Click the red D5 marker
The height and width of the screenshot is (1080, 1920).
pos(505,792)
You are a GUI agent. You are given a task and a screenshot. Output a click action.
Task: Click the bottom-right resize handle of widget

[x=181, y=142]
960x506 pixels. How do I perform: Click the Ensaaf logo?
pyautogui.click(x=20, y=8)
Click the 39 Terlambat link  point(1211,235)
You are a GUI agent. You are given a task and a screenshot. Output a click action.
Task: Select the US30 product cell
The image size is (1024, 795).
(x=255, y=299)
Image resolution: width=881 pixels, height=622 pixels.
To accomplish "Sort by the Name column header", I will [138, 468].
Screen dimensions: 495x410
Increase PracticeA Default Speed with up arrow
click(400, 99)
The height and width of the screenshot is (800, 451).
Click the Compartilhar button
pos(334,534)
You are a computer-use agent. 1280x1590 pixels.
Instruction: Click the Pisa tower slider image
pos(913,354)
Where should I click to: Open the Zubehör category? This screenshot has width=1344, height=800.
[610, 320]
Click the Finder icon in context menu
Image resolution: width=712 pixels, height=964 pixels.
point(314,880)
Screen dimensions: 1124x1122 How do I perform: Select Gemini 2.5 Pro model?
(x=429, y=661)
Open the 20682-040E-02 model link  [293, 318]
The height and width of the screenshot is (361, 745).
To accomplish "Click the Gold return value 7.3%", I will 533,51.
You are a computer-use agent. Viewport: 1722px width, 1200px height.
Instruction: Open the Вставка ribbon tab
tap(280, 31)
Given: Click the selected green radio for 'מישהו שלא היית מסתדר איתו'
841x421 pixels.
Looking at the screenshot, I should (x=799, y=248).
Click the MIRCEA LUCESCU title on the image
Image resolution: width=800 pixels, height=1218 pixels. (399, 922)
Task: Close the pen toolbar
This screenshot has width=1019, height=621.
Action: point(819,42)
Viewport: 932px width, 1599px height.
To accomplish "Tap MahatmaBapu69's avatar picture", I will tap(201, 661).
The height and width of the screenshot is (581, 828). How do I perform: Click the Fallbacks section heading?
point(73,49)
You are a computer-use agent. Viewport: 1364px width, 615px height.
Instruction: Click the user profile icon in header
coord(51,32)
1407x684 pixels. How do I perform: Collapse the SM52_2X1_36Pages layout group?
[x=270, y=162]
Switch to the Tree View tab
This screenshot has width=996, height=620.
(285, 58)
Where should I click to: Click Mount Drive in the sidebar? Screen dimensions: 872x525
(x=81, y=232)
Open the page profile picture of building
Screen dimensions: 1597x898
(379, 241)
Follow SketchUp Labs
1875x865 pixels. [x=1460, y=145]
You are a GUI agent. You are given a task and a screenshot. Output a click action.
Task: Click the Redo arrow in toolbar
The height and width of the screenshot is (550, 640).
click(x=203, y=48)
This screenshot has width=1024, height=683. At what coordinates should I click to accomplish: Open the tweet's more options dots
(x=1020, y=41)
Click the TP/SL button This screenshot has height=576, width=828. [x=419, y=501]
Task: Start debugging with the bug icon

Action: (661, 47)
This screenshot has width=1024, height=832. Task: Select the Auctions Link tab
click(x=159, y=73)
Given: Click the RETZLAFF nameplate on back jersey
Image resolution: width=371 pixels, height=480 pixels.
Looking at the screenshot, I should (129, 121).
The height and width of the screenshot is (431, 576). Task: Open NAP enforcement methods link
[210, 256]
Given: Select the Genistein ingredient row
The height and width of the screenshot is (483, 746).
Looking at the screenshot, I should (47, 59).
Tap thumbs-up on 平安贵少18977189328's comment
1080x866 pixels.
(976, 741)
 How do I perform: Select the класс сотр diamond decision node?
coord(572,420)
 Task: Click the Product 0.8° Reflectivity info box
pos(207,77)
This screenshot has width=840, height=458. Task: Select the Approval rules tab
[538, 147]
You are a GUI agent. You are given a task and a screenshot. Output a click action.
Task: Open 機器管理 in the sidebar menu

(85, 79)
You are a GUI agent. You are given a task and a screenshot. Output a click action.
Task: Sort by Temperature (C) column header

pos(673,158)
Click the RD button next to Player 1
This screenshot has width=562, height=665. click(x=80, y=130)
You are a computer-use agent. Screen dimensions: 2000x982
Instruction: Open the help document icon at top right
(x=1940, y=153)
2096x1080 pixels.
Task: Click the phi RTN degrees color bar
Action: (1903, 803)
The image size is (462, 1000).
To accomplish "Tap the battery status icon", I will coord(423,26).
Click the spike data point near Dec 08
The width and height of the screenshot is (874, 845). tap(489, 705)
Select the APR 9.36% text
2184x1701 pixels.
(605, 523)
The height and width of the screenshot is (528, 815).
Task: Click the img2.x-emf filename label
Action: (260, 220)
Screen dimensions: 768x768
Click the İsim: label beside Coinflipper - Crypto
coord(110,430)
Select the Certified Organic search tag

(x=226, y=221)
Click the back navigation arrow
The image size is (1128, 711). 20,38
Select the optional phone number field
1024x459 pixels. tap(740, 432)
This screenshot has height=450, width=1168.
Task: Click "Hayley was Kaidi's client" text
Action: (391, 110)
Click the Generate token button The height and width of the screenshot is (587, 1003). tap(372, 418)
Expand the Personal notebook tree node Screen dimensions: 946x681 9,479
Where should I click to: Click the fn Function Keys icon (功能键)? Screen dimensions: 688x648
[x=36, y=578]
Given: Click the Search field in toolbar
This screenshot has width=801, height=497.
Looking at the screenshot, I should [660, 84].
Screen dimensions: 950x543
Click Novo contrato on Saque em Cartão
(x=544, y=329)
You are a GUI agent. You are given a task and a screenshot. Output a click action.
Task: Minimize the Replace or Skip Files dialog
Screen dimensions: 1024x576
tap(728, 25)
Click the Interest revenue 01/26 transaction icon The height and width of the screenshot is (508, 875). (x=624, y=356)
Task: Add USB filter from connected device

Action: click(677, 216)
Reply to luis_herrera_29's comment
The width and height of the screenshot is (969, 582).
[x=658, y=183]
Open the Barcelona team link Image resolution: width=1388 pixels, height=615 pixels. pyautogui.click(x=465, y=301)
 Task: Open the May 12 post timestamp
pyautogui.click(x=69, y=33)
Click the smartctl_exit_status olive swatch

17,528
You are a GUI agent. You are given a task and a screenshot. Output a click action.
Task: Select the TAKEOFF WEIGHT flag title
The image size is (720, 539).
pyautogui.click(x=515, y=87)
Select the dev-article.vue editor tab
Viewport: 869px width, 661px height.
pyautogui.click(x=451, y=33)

==============================

§ TASK ITEM
Where a line of the records contains the word "computer", copy that line.

§ EXERCISE ANSWER
You are a computer-use agent. 1280x1590 pixels.
You are a computer-use agent. Viewport: 1722px width, 1200px height.
You are a computer-use agent. Viewport: 1364px width, 615px height.
You are a computer-use agent. Screen dimensions: 2000x982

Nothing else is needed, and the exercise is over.